Researchers from Stanford University have found a new way to use plants and plant processes to benefit human organs in their latest study.
This time, the researchers injected blue-green algae in the hearts of anesthetized mice and exposed them to light, mimicking photosynthesis that produced enough oxygen to keep the mice hearts beating.
The research team led by Dr. Joseph Woo, chair of cardiothoracic surgery at Stanford, was looking for a way to deliver oxygen to the oxygen-deprived areas of the heart during cardiac arrest when they stumbled upon the unusual solution.
"In nature, humans exhale carbon dioxide and plants convert it back to oxygen ... We wondered if there were any way to use plant cells and put them next to heart cells to produce oxygen from the carbon dioxide," Dr. Woo explained.
There have already been successful tests of improving heart function through 3D printing and using stem cells, so it was only natural to look toward nature for a solution.
Searching For An Oxygen Delivery System
It took a while before Dr. Woo's team found a viable solution in cyanobacteria because their first attempts were focused on using chloroplasts on heart cells, which proved unstable.
According to Dr. Woo, they first ground up kale and spinach leaves to combine with heart tissues on petri dishes, but the photosynthetic organs of the plants became unstable and were quick to expire.

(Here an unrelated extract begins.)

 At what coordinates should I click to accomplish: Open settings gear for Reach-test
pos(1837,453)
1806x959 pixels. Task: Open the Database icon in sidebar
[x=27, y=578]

The researchers, however, did not stop looking until they considered using cyanobacteria — a photosynthetic blue-green algae known for its ability to survive in water. This ability proved useful since up to 60 percent of the human body is composed of water.
The researchers noted that the cyanobacteria was able to survive on the petri dish with heart tissues, so it went on to the next stage, which is to test it on living tissue.
Photosynthesis In The Heart
In order to test their newfound oxygen production system, the researchers injected cyanobacteria in the hearts of live but anesthetized mice that suffered from cardiac ischemia — the condition which refers to the lack of blood and oxygen flow to the heart muscles.
The researchers observed two versions of the experiment for less than 20 minutes: mice with injected hearts exposed to light and mice that were kept in the dark.
Photosynthesis worked wonders for the mice exposed to light because their conditions improved.
"The group that received the bacteria plus light had more oxygen and the heart worked better," Dr. Woo said.
As for the cyanobacteria, Dr. Woo explained that it dissipated within 24 hours, but the hearts continued to improve for up to four weeks due to its photosynthesis. They noted, however, that results are still preliminary so there probably won't be any human trials happening anytime soon.
The team is considering investigating human applications of their research, as well as finding ways to deliver light to the heart without too much exposure.